━━ Trecho selecionado

01 Julho 2022
“Duas sombras mortais pairam sobre o mundo: a catástrofe ambiental e a guerra nuclear”, escreve Ivonaldo Leite, professor da Universidade Federal da Paraíba.
“No caso das armas nucleares, sabemos qual é a solução, ou seja, livrar-se delas, com medidas adequadas, o que é tecnicamente factível. No caso da crise ambiental, parece que ainda há tempo para evitar as piores consequências, mas isso exigirá ações que vão muito além das que estão sendo tomadas atualmente”, avalia.
O artigo é publicado por Rebelión, 30-06-2022. A tradução é do Cepat.
Já há muito tempo, há sinais muito fortes de que as contradições e conflitos do sistema-mundo ameaçam desencadear forças capazes de gerar não apenas resultados destrutivos para a prosperidade, a justiça e a paz social, mas também impactos análogos para a democracia e a civilização humana como um todo.
Conforme destacado por Chomsky [1], quando a União Soviética se desintegrou, Mikhail Gorbachev propôs um sistema de segurança apropriada ao continente e os Estados Unidos o rejeitaram e insistiram em preservar e expandir a OTAN. Gorbachev se mostrou favorável a permitir que uma Alemanha unificada se unisse à OTAN, o que é uma concessão notável à luz da história. No entanto, havia uma condição a ser respeitada, ou seja, que a OTAN não se expandisse “sequer uma polegada para o leste”, referindo-se à Alemanha Oriental.

━━━━
━━ Registros

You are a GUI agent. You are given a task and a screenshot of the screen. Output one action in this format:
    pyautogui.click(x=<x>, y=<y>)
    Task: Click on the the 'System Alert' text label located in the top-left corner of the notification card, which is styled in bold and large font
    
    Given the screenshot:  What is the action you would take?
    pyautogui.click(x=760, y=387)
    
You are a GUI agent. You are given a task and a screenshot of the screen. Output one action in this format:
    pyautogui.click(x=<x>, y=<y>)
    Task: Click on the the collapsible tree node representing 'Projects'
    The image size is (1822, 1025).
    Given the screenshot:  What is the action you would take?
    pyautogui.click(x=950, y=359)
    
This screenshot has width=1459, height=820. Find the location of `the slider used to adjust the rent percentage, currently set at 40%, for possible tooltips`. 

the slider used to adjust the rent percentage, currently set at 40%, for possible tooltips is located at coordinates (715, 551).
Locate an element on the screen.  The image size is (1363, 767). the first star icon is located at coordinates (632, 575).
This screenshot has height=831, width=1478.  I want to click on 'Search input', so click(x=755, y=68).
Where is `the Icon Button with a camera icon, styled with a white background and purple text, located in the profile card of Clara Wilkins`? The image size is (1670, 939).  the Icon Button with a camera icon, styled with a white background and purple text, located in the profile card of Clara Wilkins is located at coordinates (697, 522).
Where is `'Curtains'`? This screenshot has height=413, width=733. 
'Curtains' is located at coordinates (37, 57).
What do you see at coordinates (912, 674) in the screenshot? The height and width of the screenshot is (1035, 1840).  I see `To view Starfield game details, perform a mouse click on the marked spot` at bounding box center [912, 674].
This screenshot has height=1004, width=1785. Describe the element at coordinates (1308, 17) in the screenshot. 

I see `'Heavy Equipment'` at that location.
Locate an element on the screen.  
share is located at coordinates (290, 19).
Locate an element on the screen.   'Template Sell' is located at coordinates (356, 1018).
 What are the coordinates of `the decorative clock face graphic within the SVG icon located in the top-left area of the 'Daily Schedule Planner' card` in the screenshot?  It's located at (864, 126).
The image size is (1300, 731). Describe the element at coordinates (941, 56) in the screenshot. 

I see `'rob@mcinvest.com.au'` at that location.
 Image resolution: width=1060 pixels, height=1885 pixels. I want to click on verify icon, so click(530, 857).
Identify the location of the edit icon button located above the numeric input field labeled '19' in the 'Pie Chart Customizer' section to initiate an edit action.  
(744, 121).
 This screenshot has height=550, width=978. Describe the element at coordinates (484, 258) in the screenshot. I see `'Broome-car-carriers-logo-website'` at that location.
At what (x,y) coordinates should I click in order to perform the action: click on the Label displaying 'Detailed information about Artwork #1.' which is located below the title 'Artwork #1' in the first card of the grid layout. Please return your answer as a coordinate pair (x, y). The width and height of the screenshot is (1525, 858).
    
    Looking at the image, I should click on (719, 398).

━━━━

De acordo com o trecho selecionado, que condição Gorbachev estabeleceu para aceitar que uma Alemanha unificada se unisse à OTAN? Os registros formam um material à parte, independente do trecho selecionado.

Que a OTAN não se expandisse "sequer uma polegada para o leste", em referência à Alemanha Oriental.